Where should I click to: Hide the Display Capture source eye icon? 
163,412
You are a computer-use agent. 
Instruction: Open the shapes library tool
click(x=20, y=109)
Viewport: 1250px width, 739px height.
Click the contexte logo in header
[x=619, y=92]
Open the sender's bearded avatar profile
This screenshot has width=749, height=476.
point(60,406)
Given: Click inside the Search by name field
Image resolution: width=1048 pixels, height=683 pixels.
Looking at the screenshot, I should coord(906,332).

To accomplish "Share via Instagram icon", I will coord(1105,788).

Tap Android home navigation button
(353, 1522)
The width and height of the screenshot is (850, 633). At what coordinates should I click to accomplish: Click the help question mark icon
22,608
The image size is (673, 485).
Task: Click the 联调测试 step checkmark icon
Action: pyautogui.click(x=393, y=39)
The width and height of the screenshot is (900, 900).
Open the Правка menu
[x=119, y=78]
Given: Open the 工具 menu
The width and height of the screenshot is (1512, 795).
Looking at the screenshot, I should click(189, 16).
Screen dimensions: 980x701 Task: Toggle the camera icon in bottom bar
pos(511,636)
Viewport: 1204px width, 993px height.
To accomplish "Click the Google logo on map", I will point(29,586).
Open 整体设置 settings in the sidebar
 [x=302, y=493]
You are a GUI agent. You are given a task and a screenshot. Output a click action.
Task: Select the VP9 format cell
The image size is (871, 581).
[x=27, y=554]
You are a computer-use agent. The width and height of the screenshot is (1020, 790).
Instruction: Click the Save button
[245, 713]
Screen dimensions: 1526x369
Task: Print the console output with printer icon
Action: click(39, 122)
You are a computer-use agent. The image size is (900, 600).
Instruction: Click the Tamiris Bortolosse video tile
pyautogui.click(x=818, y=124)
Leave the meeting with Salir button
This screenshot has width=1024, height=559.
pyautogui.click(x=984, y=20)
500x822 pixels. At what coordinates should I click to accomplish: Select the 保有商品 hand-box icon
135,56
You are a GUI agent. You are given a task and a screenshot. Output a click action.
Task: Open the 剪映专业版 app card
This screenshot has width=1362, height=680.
########################################
-- Action item --
Exactly reproduce all of the entries above.

-- Solution to this exercise --
Where should I click to: Hide the Display Capture source eye icon? 
163,412
You are a computer-use agent. 
Instruction: Open the shapes library tool
click(x=20, y=109)
Viewport: 1250px width, 739px height.
Click the contexte logo in header
[x=619, y=92]
Open the sender's bearded avatar profile
This screenshot has width=749, height=476.
point(60,406)
Given: Click inside the Search by name field
Image resolution: width=1048 pixels, height=683 pixels.
Looking at the screenshot, I should coord(906,332).

To accomplish "Share via Instagram icon", I will coord(1105,788).

Tap Android home navigation button
(353, 1522)
The width and height of the screenshot is (850, 633). At what coordinates should I click to accomplish: Click the help question mark icon
22,608
The image size is (673, 485).
Task: Click the 联调测试 step checkmark icon
Action: pyautogui.click(x=393, y=39)
The width and height of the screenshot is (900, 900).
Open the Правка menu
[x=119, y=78]
Given: Open the 工具 menu
The width and height of the screenshot is (1512, 795).
Looking at the screenshot, I should click(189, 16).
Screen dimensions: 980x701 Task: Toggle the camera icon in bottom bar
pos(511,636)
Viewport: 1204px width, 993px height.
To accomplish "Click the Google logo on map", I will point(29,586).
Open 整体设置 settings in the sidebar
 [x=302, y=493]
You are a GUI agent. You are given a task and a screenshot. Output a click action.
Task: Select the VP9 format cell
The image size is (871, 581).
[x=27, y=554]
You are a computer-use agent. The width and height of the screenshot is (1020, 790).
Instruction: Click the Save button
[245, 713]
Screen dimensions: 1526x369
Task: Print the console output with printer icon
Action: click(39, 122)
You are a computer-use agent. The image size is (900, 600).
Instruction: Click the Tamiris Bortolosse video tile
pyautogui.click(x=818, y=124)
Leave the meeting with Salir button
This screenshot has width=1024, height=559.
pyautogui.click(x=984, y=20)
500x822 pixels. At what coordinates should I click to accomplish: Select the 保有商品 hand-box icon
135,56
You are a GUI agent. You are given a task and a screenshot. Output a click action.
Task: Open the 剪映专业版 app card
This screenshot has width=1362, height=680.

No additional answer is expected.